Versorgungssicherheit Strom

Das Risiko einer Strommangellage

Die tiefere Stromproduktion sowie der höhere Verbrauch in den Wintermonaten machen die Schweiz abhängig von Stromimporten. In Europa wird im Winter für die Stromproduktion viel Gas benötigt. Daher sind die Gas- und Stromversorgung sehr eng miteinander verbunden. Bleibt das Gas also aus oder ist in geringeren Mengen verfügbar, wirkt sich das entsprechend auch auf die Stromproduktion im Ausland aus. Daher hängt die Wahrscheinlichkeit einer Strommangellage auch stark von der Gassituation ab.
 


Strom sparen, Kontingentierung entgehen

In der Schweiz wurde bereits vor längerem die «Organisation für Stromversorgung in ausserordentlichen Lagen» (OSTRAL, www.ostral.ch) gegründet, welche einen Plan für Mangellagen entwickelt hat. Hier wird momentan im Rahmen der Energiesparkampagne auf freiwillige Sparmassnahmen gesetzt. Helfen diese nicht und würde sich eine Mangellage abzeichnen, kämen erste Verbote und Verbrauchseinschränkungen dazu.
 

Die wirtschaftliche Landesversorgung bestimmt die Bereitschaftsgrade 1 bis 3 und beantragt den Breitschaftsgrad 4 beim Bundesrat

Gas BG


Betroffen wären beispielsweise Schaufensterbeleuchtungen oder Schwimmbäder, die das Wasser mit Strom erhitzen. Wirken diese Sparmassnahmen weiterhin zu wenig, werden die Energiemengen im Auftrag des Bundes basierend auf einer Verordnung durch die Stromnetzbetreiber kontingentiert. Dabei sind Grossverbraucher mit einem jährlichen Strombedarf von mehr als 100'000 Kilowattstunden betroffen. Bleibt die Mangellage weiterhin bestehen, kommt es zu temporären und kontrollierten Abschaltungen. Momentan sind die Stromnetzbetreiber daran, sich auf dieses Szenario vorzubereiten. Grossverbraucher haben bereits im Herbst 2021 erste Informationen erhalten und wurden aufgefordert konzeptionelle Überlegungen zu möglichen Einsparmassnahmen vorzubereiten.

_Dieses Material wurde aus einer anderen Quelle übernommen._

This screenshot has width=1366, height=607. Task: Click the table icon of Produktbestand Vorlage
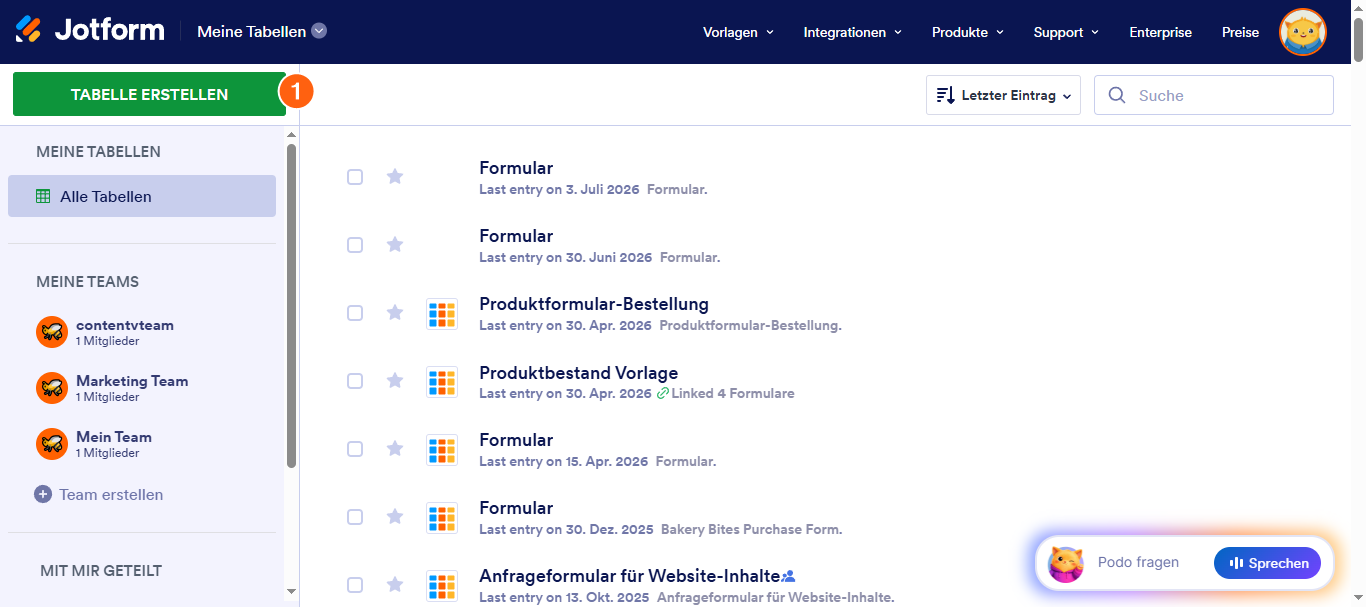click(x=442, y=381)

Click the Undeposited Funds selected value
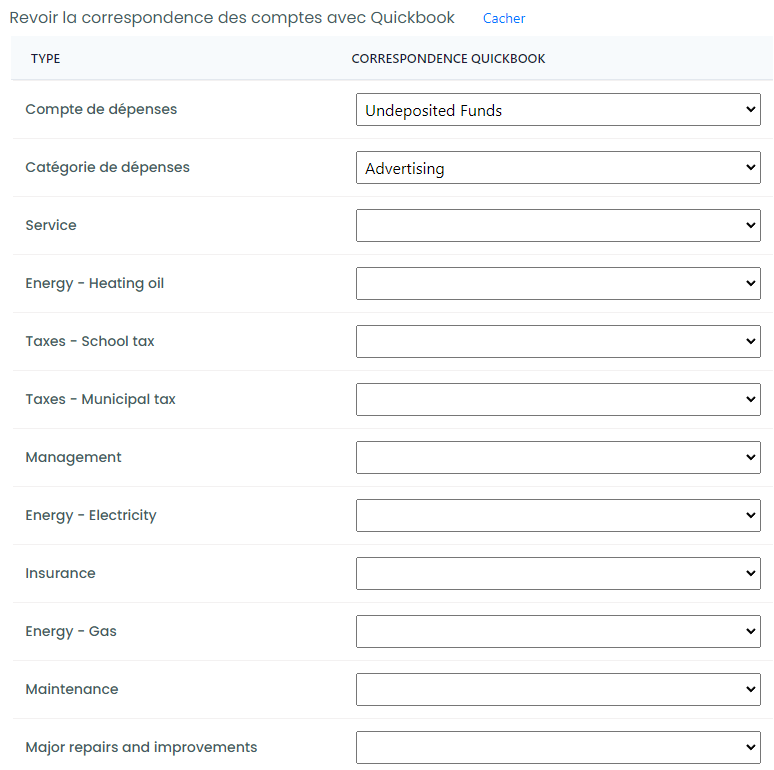(x=433, y=111)
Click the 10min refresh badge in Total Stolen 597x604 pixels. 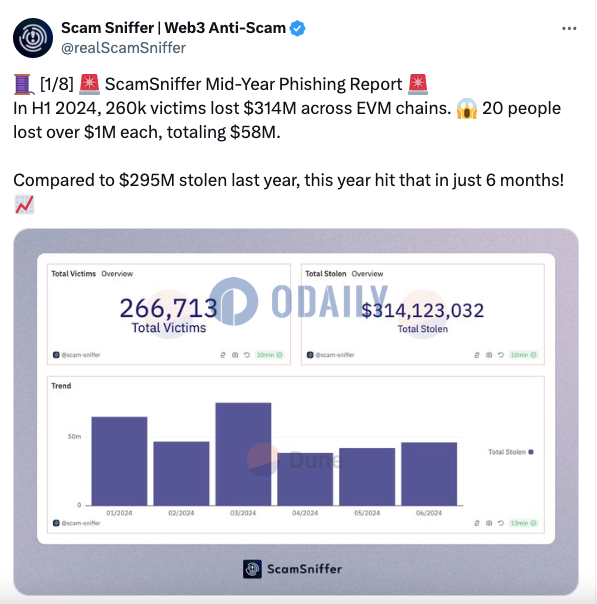[523, 355]
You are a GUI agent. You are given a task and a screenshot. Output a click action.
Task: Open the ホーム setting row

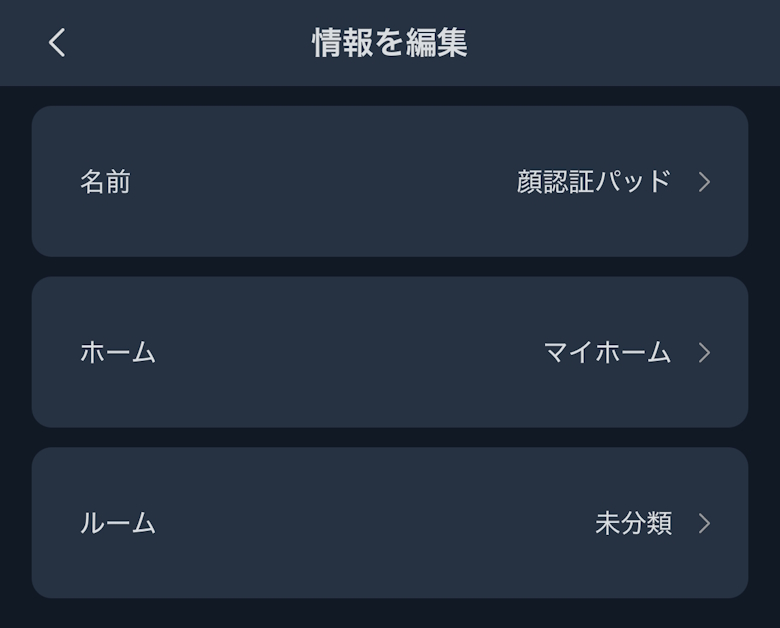(390, 352)
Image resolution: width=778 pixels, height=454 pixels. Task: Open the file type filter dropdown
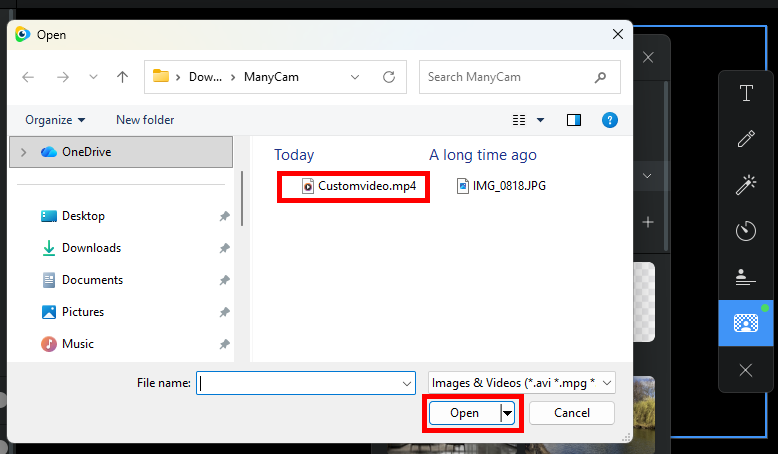521,383
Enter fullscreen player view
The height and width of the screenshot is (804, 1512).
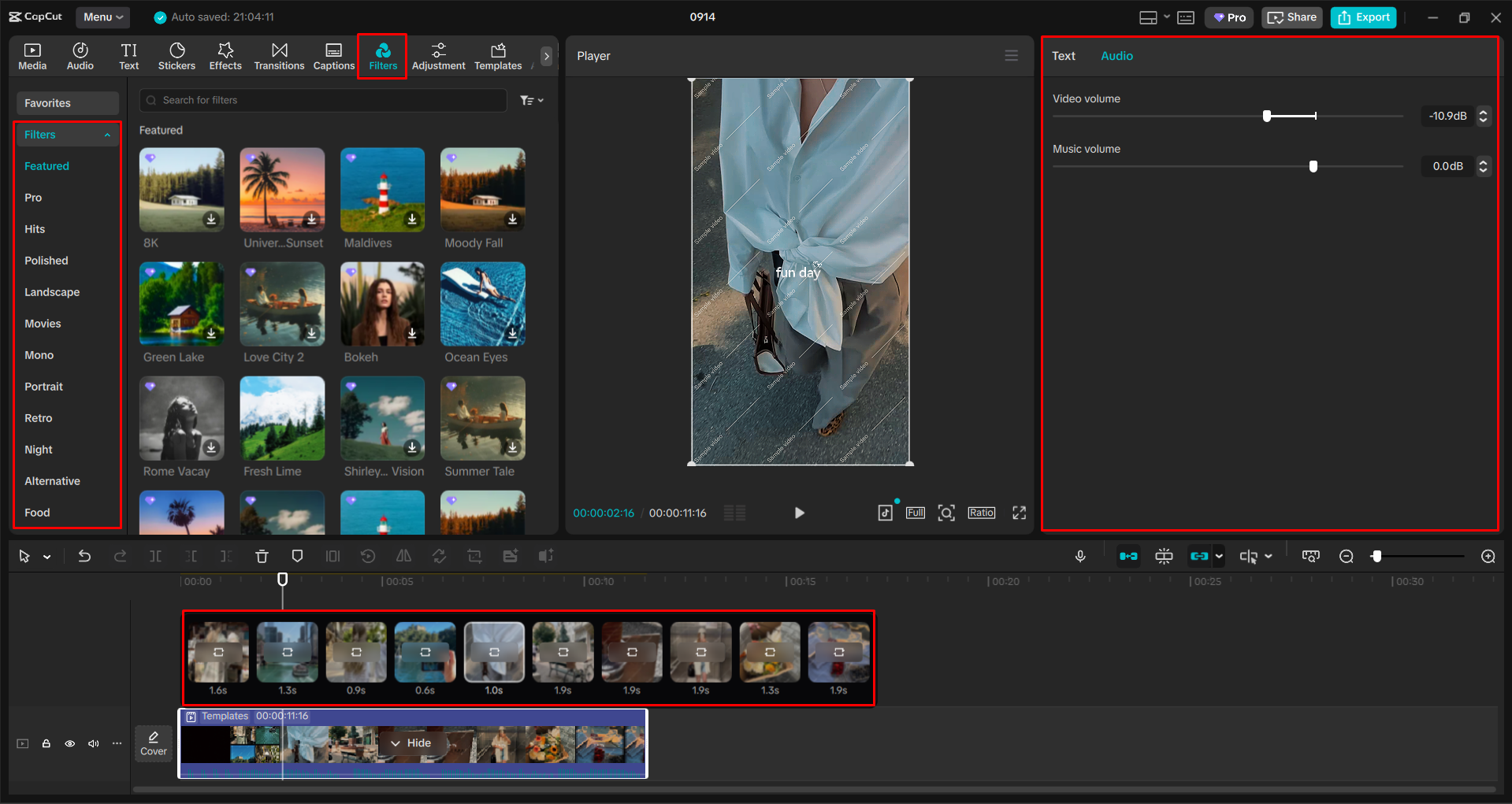[1019, 513]
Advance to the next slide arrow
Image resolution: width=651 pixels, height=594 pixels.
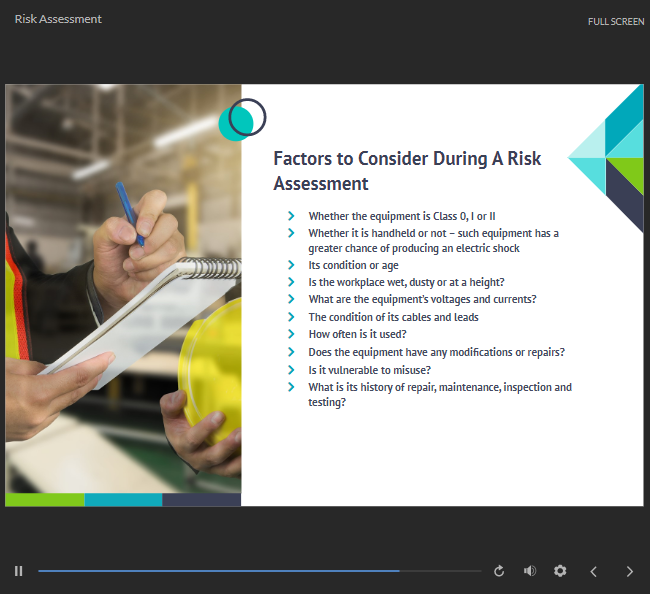pyautogui.click(x=629, y=571)
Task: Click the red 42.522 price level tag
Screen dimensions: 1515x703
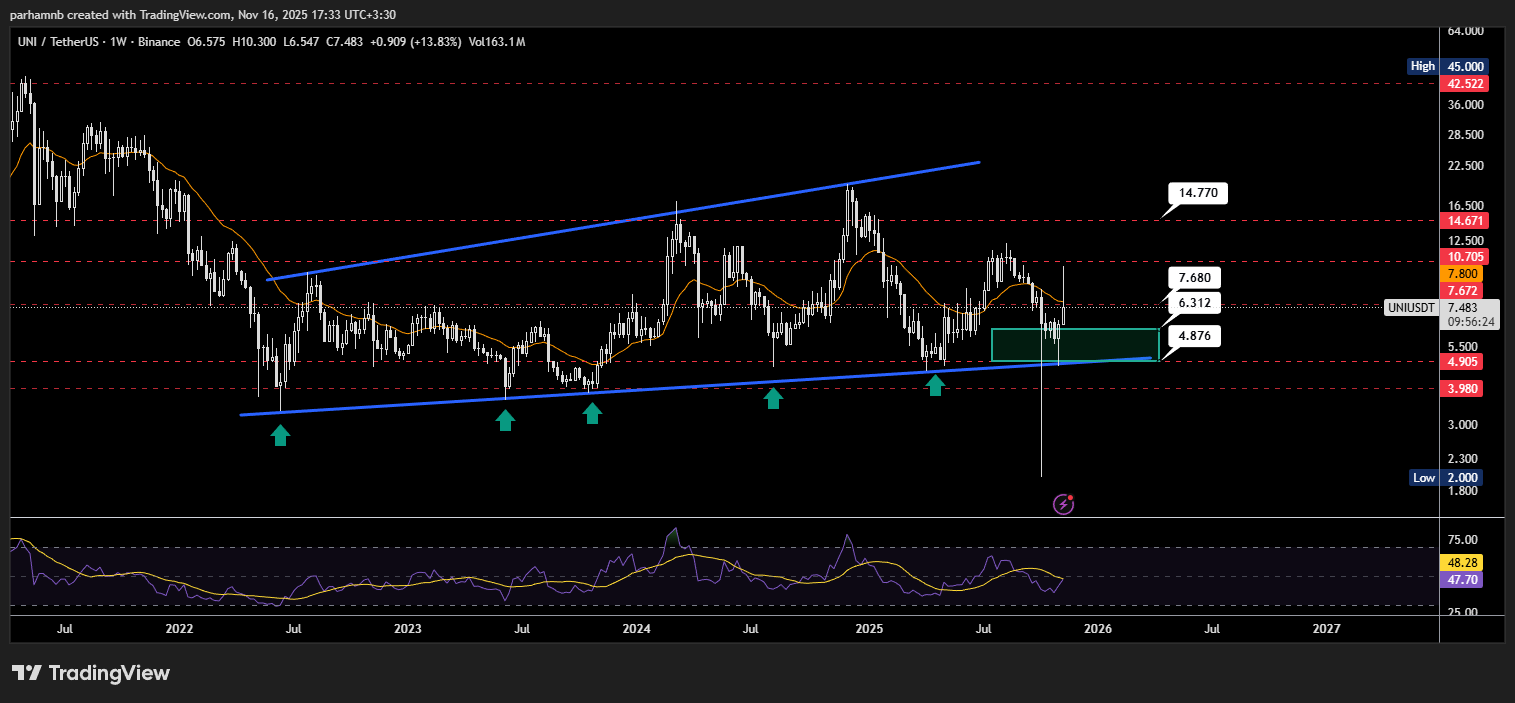Action: pos(1460,84)
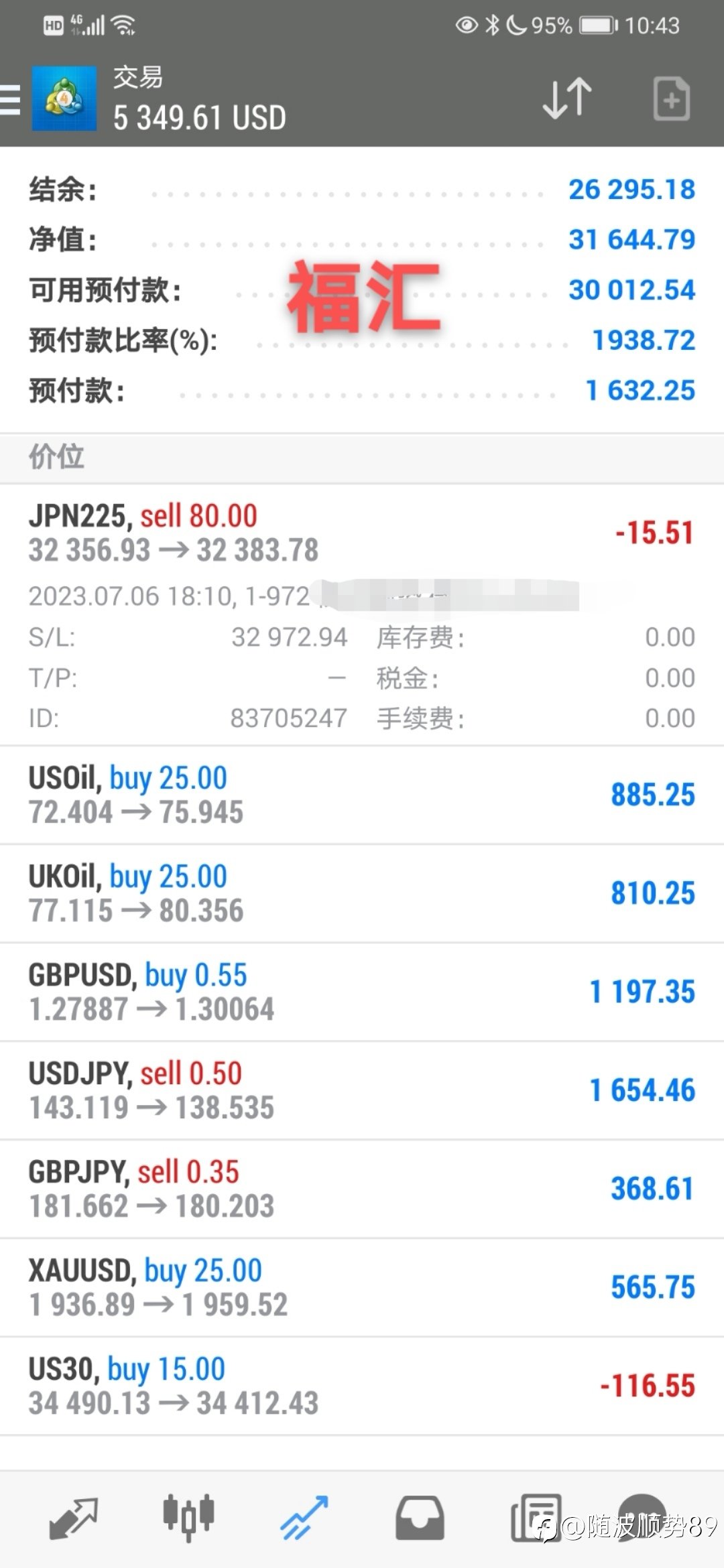The width and height of the screenshot is (724, 1568).
Task: Open the GBPJPY sell 0.35 position
Action: (x=362, y=1189)
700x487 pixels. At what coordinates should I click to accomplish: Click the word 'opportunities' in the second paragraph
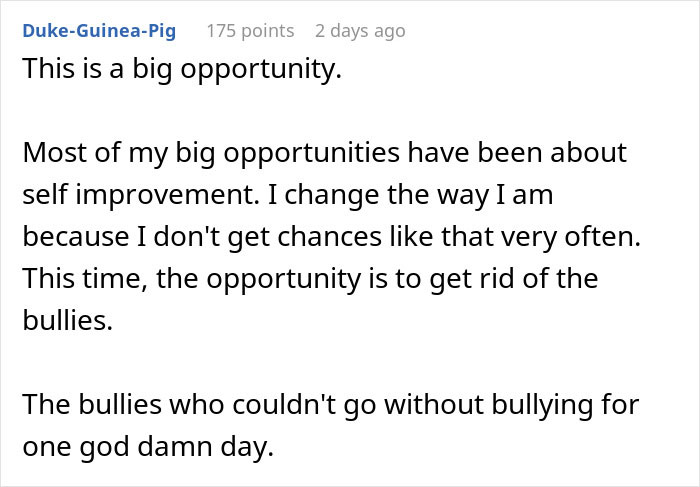click(311, 154)
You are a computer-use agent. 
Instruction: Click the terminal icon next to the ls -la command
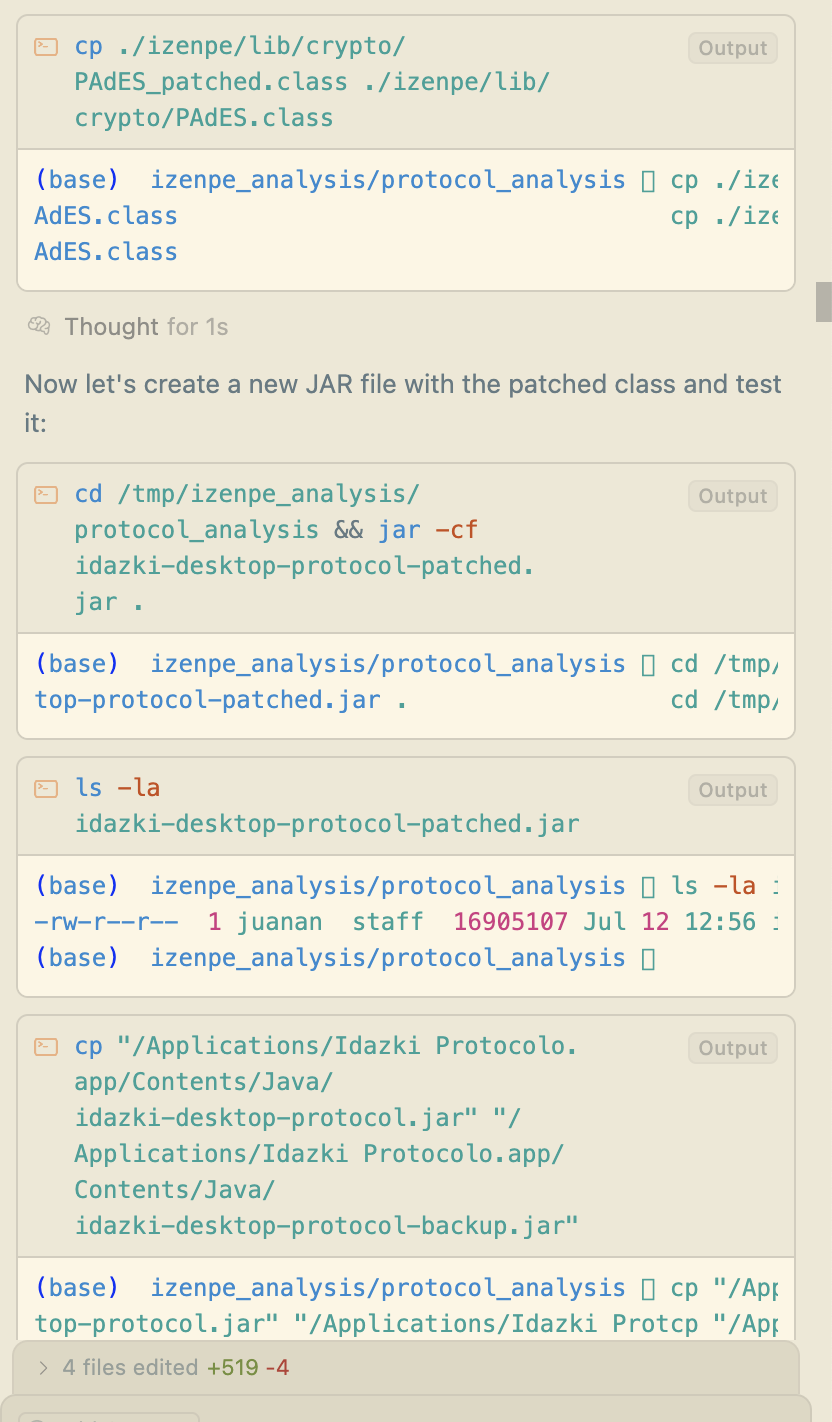coord(46,788)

Grundsätzlich sind sämtliche Kundinnen und Kunden angehalten, speziell in den Wintermonaten sparsam mit Strom umzugehen. Energie ist knapp. Verschwenden wir sie nicht. Wie man effizienter mit Energie umgehen kann, finden Sie hier.
 

Für die Verbrauchslenkung im Bereitschaftsgrad 4 ist ein Massnahmenportfolio vorbereitet

Gas BG 4

Wasserversorgung

Für StWZ hat die Wasserversorgung bei einer Energiemangellage höchste Priorität. Zyklische Stromabschaltungen sollten keine Auswirkungen auf die Zofinger Wasserversorgung haben. StWZ benötigt Strom, um das Wasser von den Pumpwerken in die Reservoirs zu pumpen. In den Reservoirs kann StWZ einen Bedarf von mehreren Stunden bis wenige Tage lagern. Von dort fliesst das Wasser durch sein Eigengewicht zu den Kunden. Bei länger anhaltenden Stromausfällen hat StWZ zudem Notstromaggregate, mithilfe derer man das Wasser in die Reservoirs pumpen könnte. Bei einer Strommangellage hilft Wasser sparen ebenfalls, um die Versorgungssicherheit zu verbessern.